(begin)
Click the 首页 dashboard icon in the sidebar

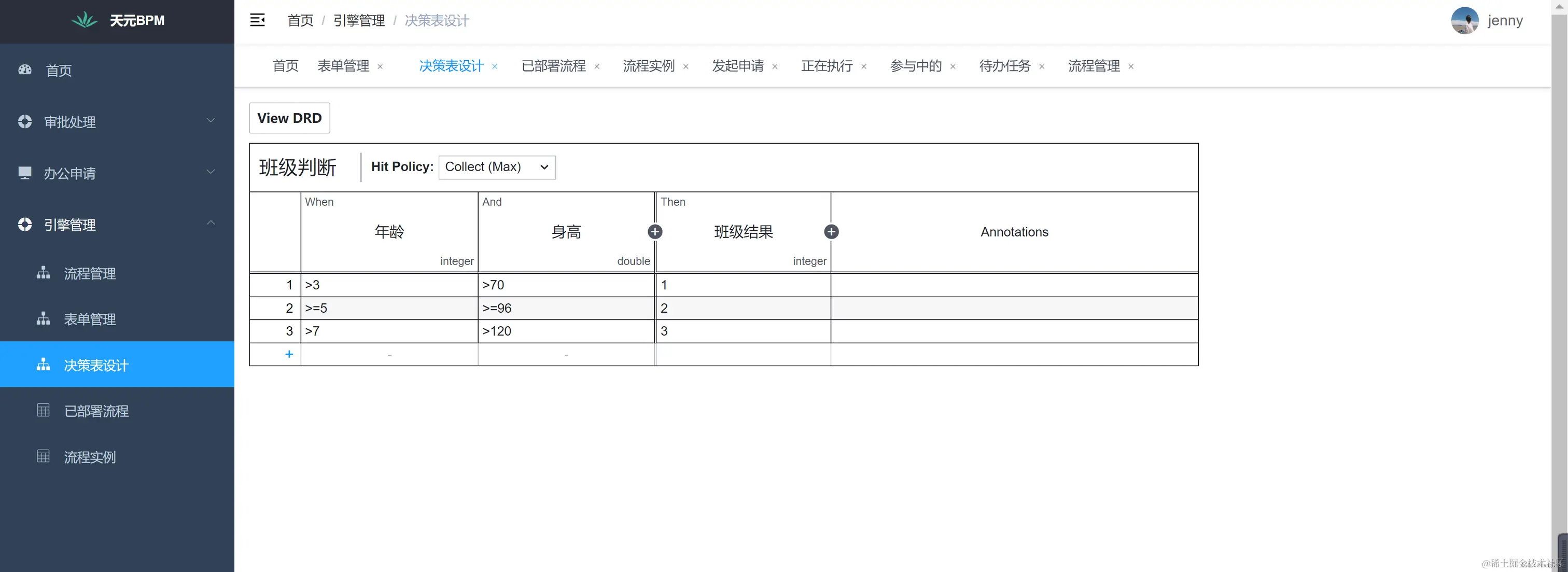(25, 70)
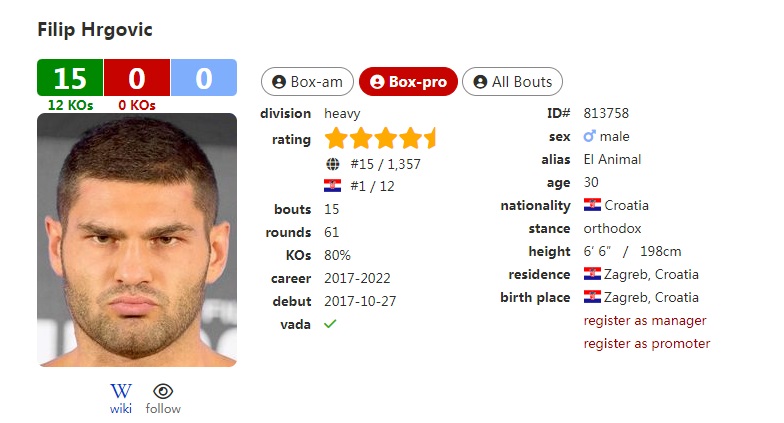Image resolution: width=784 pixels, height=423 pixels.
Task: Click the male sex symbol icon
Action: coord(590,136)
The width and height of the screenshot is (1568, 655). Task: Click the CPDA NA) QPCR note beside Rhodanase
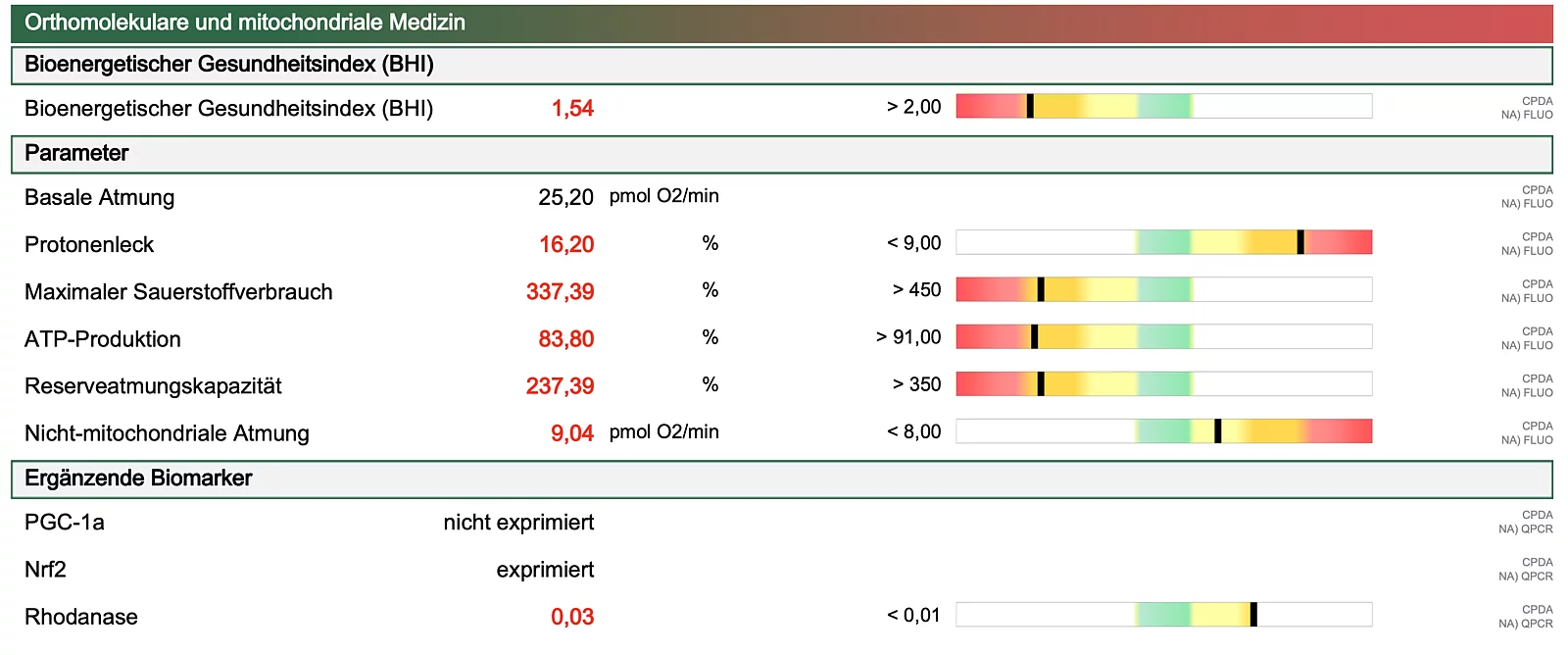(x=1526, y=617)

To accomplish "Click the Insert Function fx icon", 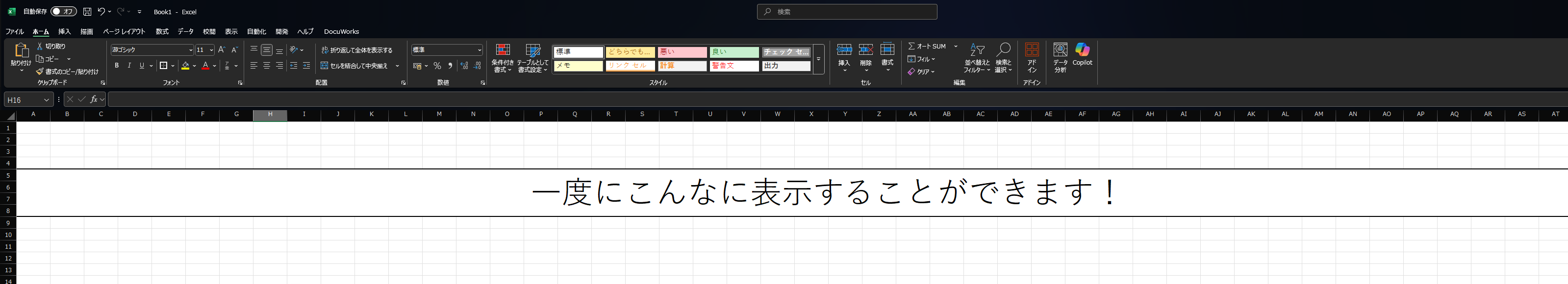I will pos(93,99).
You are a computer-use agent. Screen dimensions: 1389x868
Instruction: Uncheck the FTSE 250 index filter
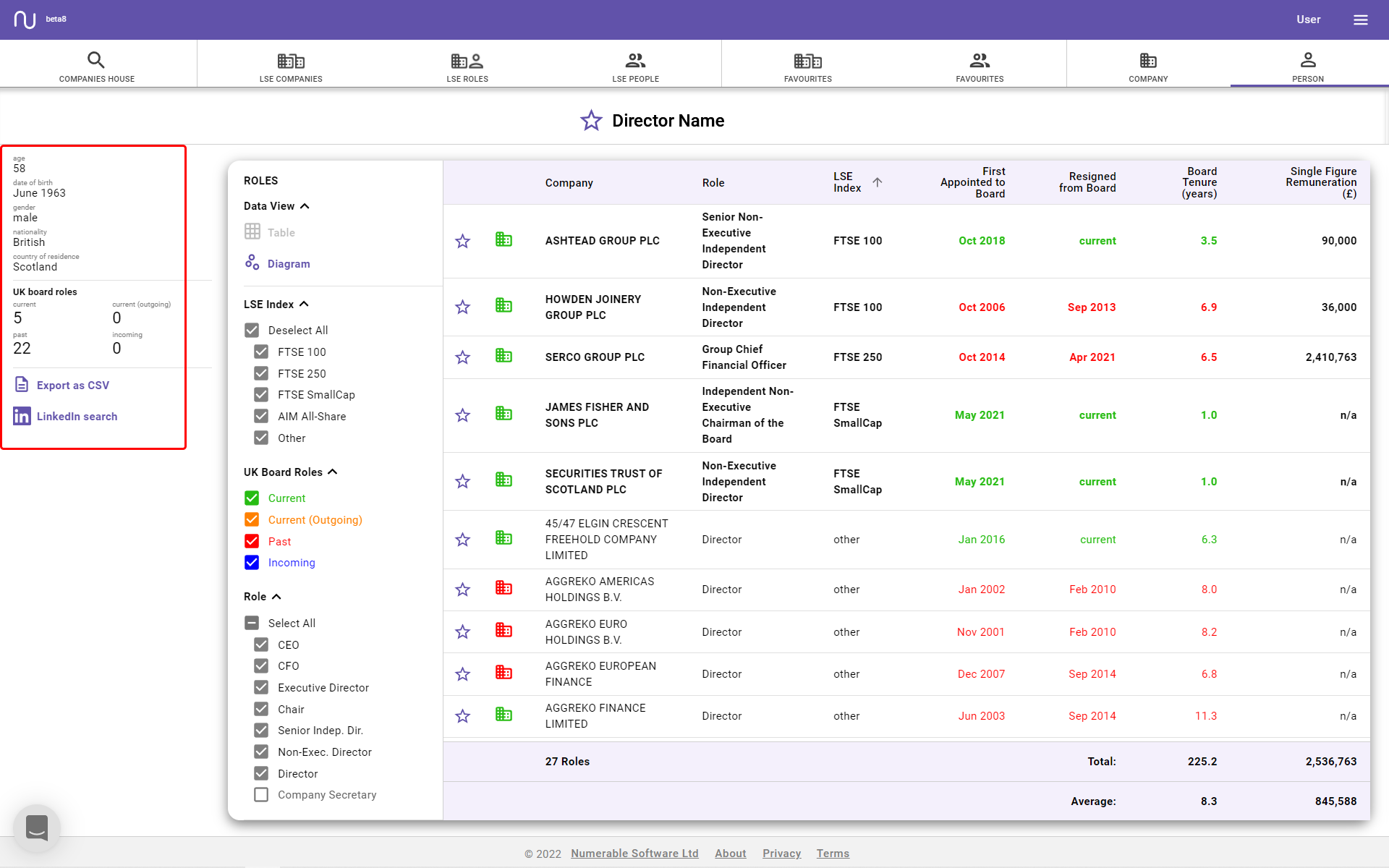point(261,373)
(end)
YOUR GOAL ▸ Write out the lines from the one containing "You are a computer-use" through the last line above, keeping the requests unchanged. Scale every coordinate in the answers by 0.95 and round it to a whole number with halves going up, and leave the pictures out.

ANSWER TO THIS TASK ▸
You are a computer-use agent. Screen dimensions: 1389x868
Instruction: Uncheck the FTSE 250 index filter
point(248,354)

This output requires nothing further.